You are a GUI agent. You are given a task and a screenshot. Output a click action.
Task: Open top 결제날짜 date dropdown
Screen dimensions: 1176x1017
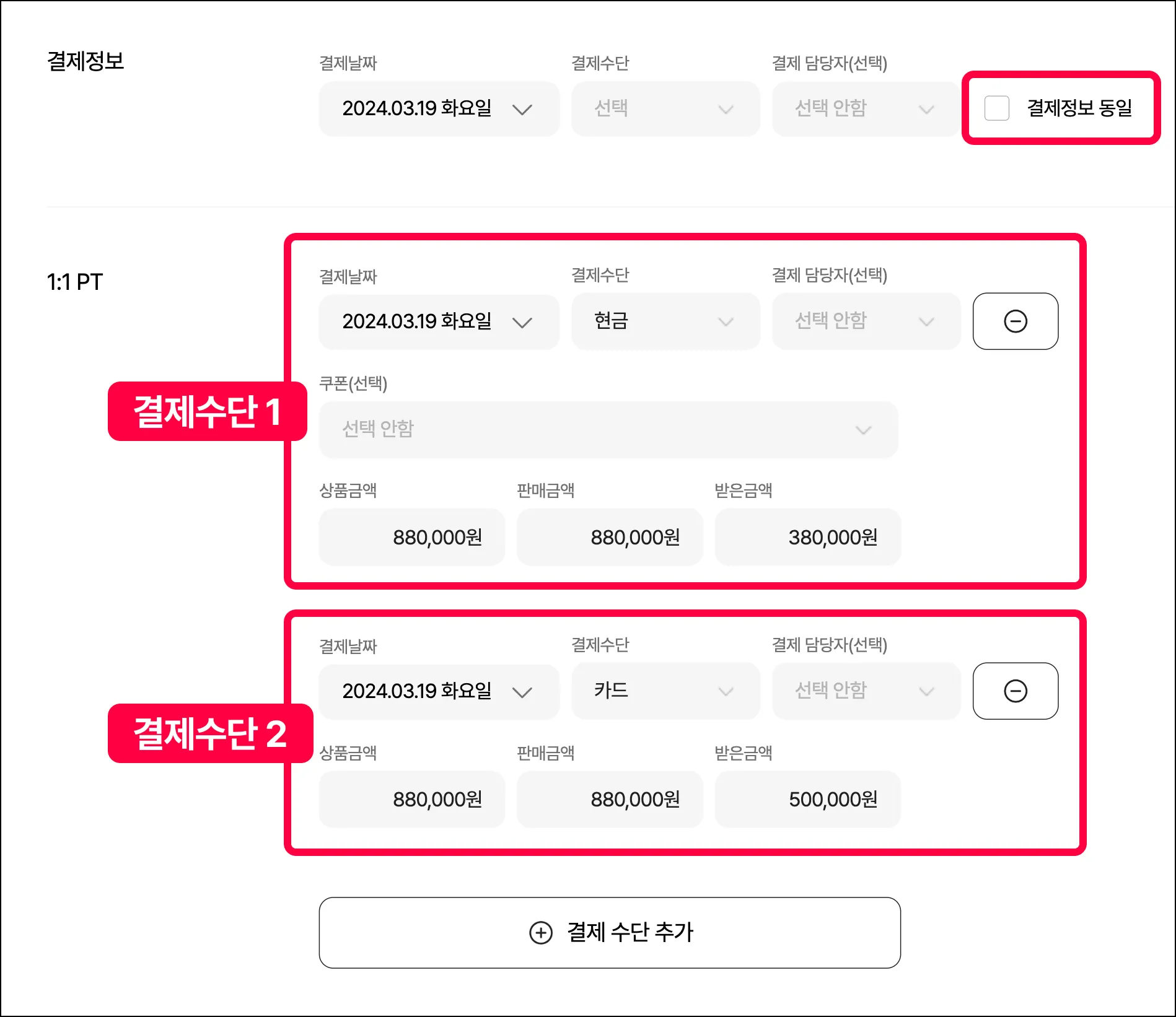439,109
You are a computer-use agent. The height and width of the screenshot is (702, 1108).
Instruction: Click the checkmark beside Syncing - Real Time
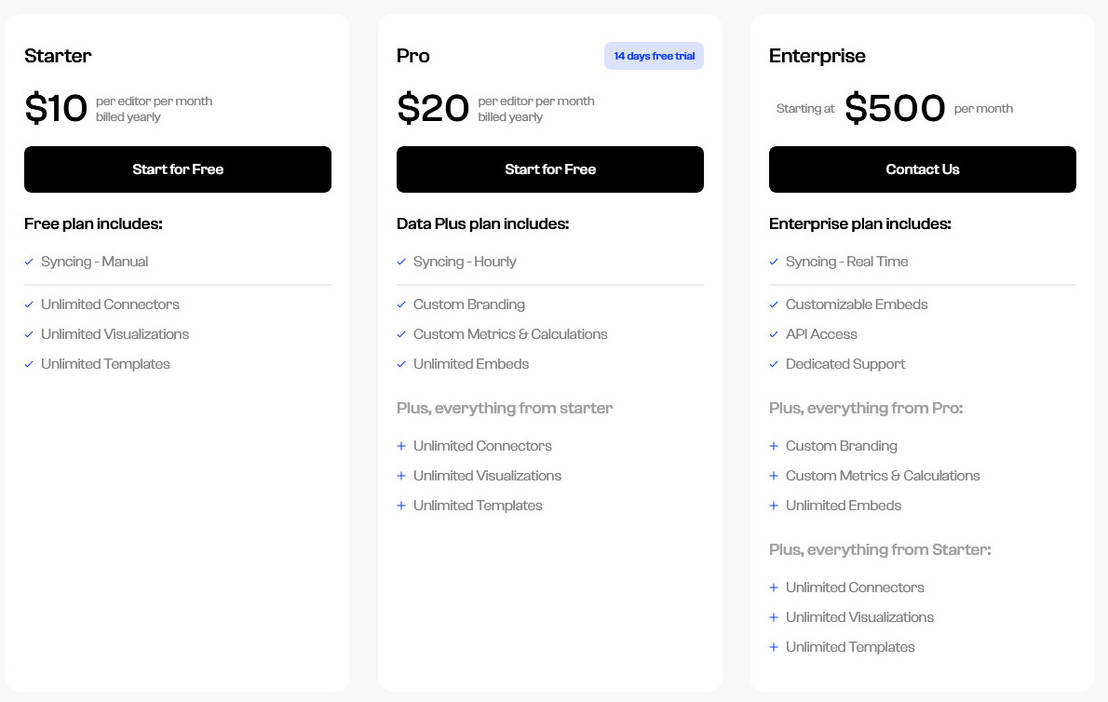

+ + + + +

§ ACTIVITY:
Among the lines above, please count those that contain the string "agent" and write the number by itself.

§ YOUR RESPONSE:
2